Shares of Camping World Holdings, Inc. (NYSE:CWH) were down 12.5% as of 1:50 p.m. EDT Wednesday after the recreational vehicle retailer announced weaker-than-expected second-quarter 2018 results.
That's not to say Camping World's quarter looked "bad" at first glance. Quarterly revenue grew 13% year over year to a company-record $1.445 billion, and translated to 10.6% growth in adjusted pro forma net income to $85.6 million. Adjusted pro forma earnings per share rose 6.8% to $0.96.
However, most analysts were looking for higher earnings of $1.02 per share on a 16% increase in revenue.
"While the early part of the RV selling season was impacted by unseasonal weather," explained Camping World chairman and CEO Marcus Lemonis, "we saw nice improvements as the second quarter progressed and our team did an excellent job of balancing our promotional activity to maintain strong profitability while driving sales growth and dramatically lowering our inventory levels of new RVs."

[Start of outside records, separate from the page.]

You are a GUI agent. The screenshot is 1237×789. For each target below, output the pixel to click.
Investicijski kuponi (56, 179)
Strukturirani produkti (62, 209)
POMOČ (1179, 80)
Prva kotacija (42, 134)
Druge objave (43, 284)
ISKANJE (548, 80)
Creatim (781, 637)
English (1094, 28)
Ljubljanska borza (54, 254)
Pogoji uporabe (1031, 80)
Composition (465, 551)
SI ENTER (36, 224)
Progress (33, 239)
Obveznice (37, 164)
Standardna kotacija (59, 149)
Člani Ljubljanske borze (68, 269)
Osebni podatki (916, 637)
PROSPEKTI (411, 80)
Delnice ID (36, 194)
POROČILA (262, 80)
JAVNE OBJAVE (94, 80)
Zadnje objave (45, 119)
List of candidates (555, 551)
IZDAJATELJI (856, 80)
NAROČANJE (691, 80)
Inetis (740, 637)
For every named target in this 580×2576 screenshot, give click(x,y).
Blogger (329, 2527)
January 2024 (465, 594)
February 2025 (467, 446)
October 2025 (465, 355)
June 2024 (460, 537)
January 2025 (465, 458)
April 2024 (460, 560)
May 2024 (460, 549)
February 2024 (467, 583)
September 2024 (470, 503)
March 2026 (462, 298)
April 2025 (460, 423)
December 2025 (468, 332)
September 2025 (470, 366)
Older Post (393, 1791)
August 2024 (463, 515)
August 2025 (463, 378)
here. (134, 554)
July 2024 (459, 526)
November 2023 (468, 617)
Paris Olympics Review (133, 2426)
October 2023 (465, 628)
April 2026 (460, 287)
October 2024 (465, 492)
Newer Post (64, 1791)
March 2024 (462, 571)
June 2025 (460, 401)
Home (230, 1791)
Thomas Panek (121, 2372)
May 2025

Meanwhile, the company continues to pursue growth opportunities, completing six dealership acquisitions and adding half a dozen new RV dealerships across the country. Camping World has also opened 52 Gander Outdoors stores in the first half, agreed to acquire Russ Dean RV in Pasco, Washington, and announced plans expand its number of RV sales locations by over 30% through 2019.
That's all well and good, and those growth initiatives might be enough to appease long-term investors. But our near-term-oriented market obviously wanted more from Camping World Holdings today. Given its top- and bottom-line shortfalls relative to expectations in the second quarter, it's no surprise to see the stock pulling back in response today.